## REQUIREMENT
Set down exactly the lines in the records below that run from the line with "The image size is (1916, 1137)." to the line with "Task: Click the red WIFI6E/蓝牙5.3 text", inclusive, and nothing more.

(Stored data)
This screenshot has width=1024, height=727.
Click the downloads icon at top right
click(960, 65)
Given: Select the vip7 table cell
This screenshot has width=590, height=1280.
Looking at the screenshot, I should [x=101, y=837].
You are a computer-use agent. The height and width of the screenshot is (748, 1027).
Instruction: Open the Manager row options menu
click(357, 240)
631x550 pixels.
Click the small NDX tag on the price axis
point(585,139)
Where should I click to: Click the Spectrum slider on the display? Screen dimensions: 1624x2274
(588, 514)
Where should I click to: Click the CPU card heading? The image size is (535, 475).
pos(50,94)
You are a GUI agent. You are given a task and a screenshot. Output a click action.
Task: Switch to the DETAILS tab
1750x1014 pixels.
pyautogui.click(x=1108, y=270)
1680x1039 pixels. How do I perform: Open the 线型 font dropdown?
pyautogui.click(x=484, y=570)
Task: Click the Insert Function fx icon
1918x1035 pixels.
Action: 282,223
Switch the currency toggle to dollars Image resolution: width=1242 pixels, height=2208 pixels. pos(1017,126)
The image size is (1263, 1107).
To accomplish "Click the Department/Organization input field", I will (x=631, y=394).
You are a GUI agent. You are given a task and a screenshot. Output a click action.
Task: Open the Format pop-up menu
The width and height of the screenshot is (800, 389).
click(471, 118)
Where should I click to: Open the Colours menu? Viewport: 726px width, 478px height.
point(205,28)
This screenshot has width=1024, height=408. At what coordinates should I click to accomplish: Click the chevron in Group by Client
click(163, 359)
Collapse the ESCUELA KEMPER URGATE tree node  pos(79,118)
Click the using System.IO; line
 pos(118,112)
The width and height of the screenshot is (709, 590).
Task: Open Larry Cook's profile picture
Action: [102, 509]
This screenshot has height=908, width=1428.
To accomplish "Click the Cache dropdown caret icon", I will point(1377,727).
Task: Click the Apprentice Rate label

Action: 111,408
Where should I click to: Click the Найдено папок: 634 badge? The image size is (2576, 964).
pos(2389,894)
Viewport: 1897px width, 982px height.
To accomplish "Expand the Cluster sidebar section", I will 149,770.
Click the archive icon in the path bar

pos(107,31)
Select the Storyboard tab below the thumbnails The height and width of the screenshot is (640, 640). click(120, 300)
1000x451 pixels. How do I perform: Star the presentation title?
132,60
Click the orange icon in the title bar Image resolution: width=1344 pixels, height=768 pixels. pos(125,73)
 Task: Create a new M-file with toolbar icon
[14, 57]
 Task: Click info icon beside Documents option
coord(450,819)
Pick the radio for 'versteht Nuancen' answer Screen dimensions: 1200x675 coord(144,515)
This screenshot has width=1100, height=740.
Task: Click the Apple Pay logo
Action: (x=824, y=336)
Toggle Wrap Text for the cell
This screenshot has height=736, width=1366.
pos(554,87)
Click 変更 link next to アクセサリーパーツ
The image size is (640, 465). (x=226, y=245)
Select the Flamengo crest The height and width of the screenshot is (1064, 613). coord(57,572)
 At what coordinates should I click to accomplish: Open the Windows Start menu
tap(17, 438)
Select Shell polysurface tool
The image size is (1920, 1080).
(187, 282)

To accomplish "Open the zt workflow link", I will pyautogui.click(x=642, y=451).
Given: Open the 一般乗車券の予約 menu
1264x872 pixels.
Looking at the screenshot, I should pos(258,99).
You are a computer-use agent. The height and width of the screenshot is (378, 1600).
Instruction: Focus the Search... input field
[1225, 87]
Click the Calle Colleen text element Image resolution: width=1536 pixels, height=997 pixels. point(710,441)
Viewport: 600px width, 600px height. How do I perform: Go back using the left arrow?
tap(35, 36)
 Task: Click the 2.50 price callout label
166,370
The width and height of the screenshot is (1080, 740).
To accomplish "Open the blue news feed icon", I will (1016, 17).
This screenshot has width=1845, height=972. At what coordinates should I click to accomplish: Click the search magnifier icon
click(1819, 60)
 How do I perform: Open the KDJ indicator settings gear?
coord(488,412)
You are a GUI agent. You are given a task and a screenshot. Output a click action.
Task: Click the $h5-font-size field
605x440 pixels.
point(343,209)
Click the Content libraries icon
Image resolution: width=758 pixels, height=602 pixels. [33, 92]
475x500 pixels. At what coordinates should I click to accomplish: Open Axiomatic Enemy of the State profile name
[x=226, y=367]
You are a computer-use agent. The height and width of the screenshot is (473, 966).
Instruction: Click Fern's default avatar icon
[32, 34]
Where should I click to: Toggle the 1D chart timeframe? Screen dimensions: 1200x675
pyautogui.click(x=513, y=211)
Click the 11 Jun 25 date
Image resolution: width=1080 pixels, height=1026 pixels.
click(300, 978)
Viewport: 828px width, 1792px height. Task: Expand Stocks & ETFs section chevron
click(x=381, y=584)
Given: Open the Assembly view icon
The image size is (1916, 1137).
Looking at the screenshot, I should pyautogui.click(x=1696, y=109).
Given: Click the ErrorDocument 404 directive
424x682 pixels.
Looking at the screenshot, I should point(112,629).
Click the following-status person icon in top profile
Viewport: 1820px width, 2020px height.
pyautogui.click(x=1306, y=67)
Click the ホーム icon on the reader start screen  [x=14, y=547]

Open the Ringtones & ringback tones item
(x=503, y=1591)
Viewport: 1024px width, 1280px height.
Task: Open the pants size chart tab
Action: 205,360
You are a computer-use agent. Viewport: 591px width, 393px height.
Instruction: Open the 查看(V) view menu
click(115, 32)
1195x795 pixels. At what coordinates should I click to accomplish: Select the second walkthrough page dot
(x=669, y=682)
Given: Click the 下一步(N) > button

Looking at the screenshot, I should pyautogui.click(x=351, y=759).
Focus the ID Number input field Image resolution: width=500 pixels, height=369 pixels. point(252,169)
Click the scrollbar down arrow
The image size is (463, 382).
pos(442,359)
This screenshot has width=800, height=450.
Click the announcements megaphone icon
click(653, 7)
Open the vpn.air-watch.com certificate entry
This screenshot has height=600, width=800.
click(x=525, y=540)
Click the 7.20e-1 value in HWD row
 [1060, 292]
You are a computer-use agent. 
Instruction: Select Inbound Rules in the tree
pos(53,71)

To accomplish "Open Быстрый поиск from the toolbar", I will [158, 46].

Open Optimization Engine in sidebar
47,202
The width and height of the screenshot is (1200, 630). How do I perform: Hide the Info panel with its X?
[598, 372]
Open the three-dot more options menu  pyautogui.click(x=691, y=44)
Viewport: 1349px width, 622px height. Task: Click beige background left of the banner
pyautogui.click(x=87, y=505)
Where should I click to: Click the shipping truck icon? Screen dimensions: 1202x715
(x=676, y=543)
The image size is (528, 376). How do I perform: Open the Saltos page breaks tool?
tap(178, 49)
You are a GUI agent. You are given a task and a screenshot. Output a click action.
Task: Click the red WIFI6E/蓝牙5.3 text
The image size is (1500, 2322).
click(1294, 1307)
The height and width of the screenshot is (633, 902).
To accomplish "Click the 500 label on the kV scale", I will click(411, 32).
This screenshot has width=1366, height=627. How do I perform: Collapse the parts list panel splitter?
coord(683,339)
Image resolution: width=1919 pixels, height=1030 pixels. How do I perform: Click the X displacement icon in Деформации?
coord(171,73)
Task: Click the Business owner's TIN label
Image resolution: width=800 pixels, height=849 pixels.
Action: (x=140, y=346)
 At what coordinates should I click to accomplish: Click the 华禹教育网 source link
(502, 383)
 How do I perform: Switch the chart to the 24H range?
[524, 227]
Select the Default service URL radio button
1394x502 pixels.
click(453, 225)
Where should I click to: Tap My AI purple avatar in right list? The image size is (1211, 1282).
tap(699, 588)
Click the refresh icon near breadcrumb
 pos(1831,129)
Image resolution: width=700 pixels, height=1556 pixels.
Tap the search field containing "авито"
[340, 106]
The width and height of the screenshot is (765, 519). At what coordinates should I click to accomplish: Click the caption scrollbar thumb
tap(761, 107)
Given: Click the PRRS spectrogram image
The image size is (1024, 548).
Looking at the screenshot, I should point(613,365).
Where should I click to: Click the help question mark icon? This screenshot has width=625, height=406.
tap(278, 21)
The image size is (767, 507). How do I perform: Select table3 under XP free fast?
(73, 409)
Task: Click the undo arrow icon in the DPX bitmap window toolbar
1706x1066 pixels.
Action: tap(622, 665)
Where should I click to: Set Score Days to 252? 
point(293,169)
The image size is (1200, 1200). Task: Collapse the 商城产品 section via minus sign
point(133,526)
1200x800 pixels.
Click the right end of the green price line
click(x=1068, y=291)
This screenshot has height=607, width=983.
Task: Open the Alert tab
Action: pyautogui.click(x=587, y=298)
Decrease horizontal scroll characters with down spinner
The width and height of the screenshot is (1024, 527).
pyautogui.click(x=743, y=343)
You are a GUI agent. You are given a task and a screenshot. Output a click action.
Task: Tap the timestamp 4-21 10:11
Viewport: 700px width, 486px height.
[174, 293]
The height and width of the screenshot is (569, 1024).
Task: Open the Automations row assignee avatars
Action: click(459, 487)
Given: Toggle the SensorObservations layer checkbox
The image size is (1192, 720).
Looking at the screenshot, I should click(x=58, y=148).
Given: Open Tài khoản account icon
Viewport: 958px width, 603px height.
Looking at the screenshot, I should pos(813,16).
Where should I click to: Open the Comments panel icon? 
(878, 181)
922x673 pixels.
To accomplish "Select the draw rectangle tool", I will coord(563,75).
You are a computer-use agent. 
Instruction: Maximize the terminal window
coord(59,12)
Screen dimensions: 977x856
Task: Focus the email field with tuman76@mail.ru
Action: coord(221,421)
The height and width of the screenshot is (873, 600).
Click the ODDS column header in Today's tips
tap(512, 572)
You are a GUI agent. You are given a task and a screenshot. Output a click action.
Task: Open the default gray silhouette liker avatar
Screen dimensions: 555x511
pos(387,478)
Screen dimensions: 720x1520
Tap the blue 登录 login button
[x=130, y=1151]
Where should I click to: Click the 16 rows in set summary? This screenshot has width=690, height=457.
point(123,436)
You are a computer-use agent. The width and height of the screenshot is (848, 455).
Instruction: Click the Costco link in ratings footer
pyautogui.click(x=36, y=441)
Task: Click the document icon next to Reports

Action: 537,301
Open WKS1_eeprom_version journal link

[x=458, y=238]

## EXERCISE RESULT
The image size is (1916, 1137).
Looking at the screenshot, I should pyautogui.click(x=1696, y=109).
Given: Click the ErrorDocument 404 directive
424x682 pixels.
Looking at the screenshot, I should point(112,629).
Click the following-status person icon in top profile
Viewport: 1820px width, 2020px height.
pyautogui.click(x=1306, y=67)
Click the ホーム icon on the reader start screen  [x=14, y=547]

Open the Ringtones & ringback tones item
(x=503, y=1591)
Viewport: 1024px width, 1280px height.
Task: Open the pants size chart tab
Action: 205,360
You are a computer-use agent. Viewport: 591px width, 393px height.
Instruction: Open the 查看(V) view menu
click(115, 32)
1195x795 pixels. At what coordinates should I click to accomplish: Select the second walkthrough page dot
(x=669, y=682)
Given: Click the 下一步(N) > button

Looking at the screenshot, I should pyautogui.click(x=351, y=759).
Focus the ID Number input field Image resolution: width=500 pixels, height=369 pixels. point(252,169)
Click the scrollbar down arrow
The image size is (463, 382).
pos(442,359)
This screenshot has width=800, height=450.
Click the announcements megaphone icon
click(653, 7)
Open the vpn.air-watch.com certificate entry
This screenshot has height=600, width=800.
click(x=525, y=540)
Click the 7.20e-1 value in HWD row
 [1060, 292]
You are a computer-use agent. 
Instruction: Select Inbound Rules in the tree
pos(53,71)

To accomplish "Open Быстрый поиск from the toolbar", I will [158, 46].

Open Optimization Engine in sidebar
47,202
The width and height of the screenshot is (1200, 630). How do I perform: Hide the Info panel with its X?
[598, 372]
Open the three-dot more options menu  pyautogui.click(x=691, y=44)
Viewport: 1349px width, 622px height. Task: Click beige background left of the banner
pyautogui.click(x=87, y=505)
Where should I click to: Click the shipping truck icon? Screen dimensions: 1202x715
(x=676, y=543)
The image size is (528, 376). How do I perform: Open the Saltos page breaks tool?
tap(178, 49)
You are a GUI agent. You are given a task and a screenshot. Output a click action.
Task: Click the red WIFI6E/蓝牙5.3 text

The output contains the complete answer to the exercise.